Tolerability assessment included the collection of adverse events, physical examination and vital signs. Laboratory measurements included AST, ALT, CK, blood urea nitrogen and creatinine. Pre-specified adverse events included those that were gastrointestinal-related and hepatitis-related adverse events as well as incidences of clinically significant elevations in AST and ALT, which were ≥3 times the upper limit of normal levels, and CK elevations, which were ≥5 times the upper limit of normal levels, with or without muscle symptoms.

Statistical analysis

Efficacy analyses of biological parameters were performed in patients who had taken at least one dose of randomized medications, had a baseline efficacy measurement and at least one efficacy measurement during the treatment period. The changes of each parameter were calculated from the mean±SD and differences were statistically assessed by an unpaired t-test. Proportions were compared by a chi-square test with 95% confidence intervals. All statistical tests were two-sided, with the level of significance being set at p<0.05.

Results

Patients

A total of 85 patients were screened for inclusion in the study and randomized in similar numbers with ezetimibe/simvastatin 10/20 mg (n=42) or atorvastatin 20 mg (n=43). Of these, 36 patients (85.7%) in the ezetimibe/simvastatin group and 38 patients (88.4%) in the atorvastatin group successfully completed the 6 week treatment period. Eleven (12.9%) patients were discontinued from the study. Seven patients were lost at follow-up and four patients showed protocol violation.

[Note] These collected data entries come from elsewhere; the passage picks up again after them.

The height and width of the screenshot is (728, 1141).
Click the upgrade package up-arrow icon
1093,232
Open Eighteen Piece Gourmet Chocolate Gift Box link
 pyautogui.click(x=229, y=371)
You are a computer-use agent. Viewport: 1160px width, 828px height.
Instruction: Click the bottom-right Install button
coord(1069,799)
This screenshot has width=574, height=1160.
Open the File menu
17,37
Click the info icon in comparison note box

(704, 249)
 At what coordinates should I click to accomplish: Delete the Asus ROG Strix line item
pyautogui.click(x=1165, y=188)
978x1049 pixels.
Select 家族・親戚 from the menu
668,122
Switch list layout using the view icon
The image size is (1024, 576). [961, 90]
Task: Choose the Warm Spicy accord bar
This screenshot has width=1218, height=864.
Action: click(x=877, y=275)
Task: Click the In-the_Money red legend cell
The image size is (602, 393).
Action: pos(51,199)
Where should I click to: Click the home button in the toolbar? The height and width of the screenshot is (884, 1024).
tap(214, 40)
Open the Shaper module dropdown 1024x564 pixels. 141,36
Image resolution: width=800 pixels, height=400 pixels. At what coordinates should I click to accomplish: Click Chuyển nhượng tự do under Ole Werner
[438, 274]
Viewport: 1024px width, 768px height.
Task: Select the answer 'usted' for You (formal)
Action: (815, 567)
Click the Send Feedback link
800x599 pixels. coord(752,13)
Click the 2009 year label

There were no clinically significant differences in baseline demographic or disease characteristics across the two treatment groups (Table 1). All patients received a loading dose of aspirin (300 mg) and clopidogrel (300 mg) before coronary angiography. During follow-up, the anti-platelet regimen was not different (83.3% in the ezetimibe/simvastatin group vs. 86.8% in the atorvastatin group in case of dual anti-platelet therapy, 11.1% in the ezetimibe/simvastatin group vs. 2.6% in the atorvastatin group, in case of triple anti-platelet therapy, p=0.194. Furthermore, beta blocker (83.3% in the ezetimibe/simvastatin group vs. 78.9% in the atorvastatin group, p=0.769) and angiotensin-converting enzyme inhibitor (77.8% in the ezetimibe/simvastatin group vs. 73.7% in the atorvastatin group, p=0.789) were similar between two groups. The majority of study participants presented ACS (66.7% in the ezetimibe/simvastatin group vs. 65.8% in the atorvastatin group, p=1.000). Among ACS patients, 1 patient in the ezetimibe/simvastatin group and 2 patients in the atorvastatin group took statin before enrollment. However, the washout period was at least a year. Baseline lipid variables were similar between the two groups.

Table 1
Baseline characteristics of the patient groups

Efficacy

The incidence of achieving target LDL-C levels (<70 mg/dL) was not different between the two groups (41.7% in the ezetimibe/simvastatin group vs. 44.7% in the atorvastatin group, p=0.818). At follow-up, percent reduction of LDL-C level was 41.1% in the ezetimibe/simvastatin group and 44.2% in the atorvastatin group (p=0.715) (Table 2). For the secondary efficacy end points, both the ezetimibe/simvastatin and atorvastatin groups produced significant decrease from the baseline in TC (28.3% vs. 29.9%, p=0.639), TG (-6.7% vs. -1.3, p=0.717), HDL-C (-4.4% vs. -2.3%, p=0.699, non HDL-C (31.4% vs. 37.6%, p=0.404), Apo B (28.7% vs. 34.8%, p=0.318) and hs-CRP (-15.1% vs. -17.9%, p=0.961). Our results showed that the LDL-C/HDL-C ratio at follow-up was not different between the two groups (0.18 vs. 0.19, p=0.910).

Table 2
Lipid profile at follow-up and percentage change from baseline for the patient groups

Tolerability

Treatment with ezetimibe/simvastatin 10/20 mg and atorvastatin 20 mg was generally well tolerated and the mean compliance was over 99% in both groups. Overall, the prevalence of adverse events were 2.8% in the ezetimibe/simvastatin group and 5.3% in the atorvastatin group (p=1.000). One patient in the ezetimibe/simvastatin group (2.8%) had gastrointestinal trouble such as dyspepsia and abdominal pain. In the atorvastatin group, one patient (2.6%) had diarrhea and one (2.6%) showed elevation of AST and ALT, which was ≥3 times the upper limit of normal levels. No patient in either group had CK elevations of ≥5 times the upper limit of normal levels, with or without muscle symptoms.

Discussion

On the basis of HPS and PROVE-IT-Thrombolysis In Myocardial Infarction (TIMI) 22, an LDL-C level of 100 mg/dL does not appear to be a threshold in high-risk patients and additional benefit may be obtained by reducing LDL-C levels to substantially below 100 mg/dL.11),12) NCEP ATP III reinforced an LDL-C level of 100 mg/dL to be a minimal goal of treatment of high-risk patients and an LDL-C goal of <70 mg/dL to be an optional goal for very high-risk patients.3)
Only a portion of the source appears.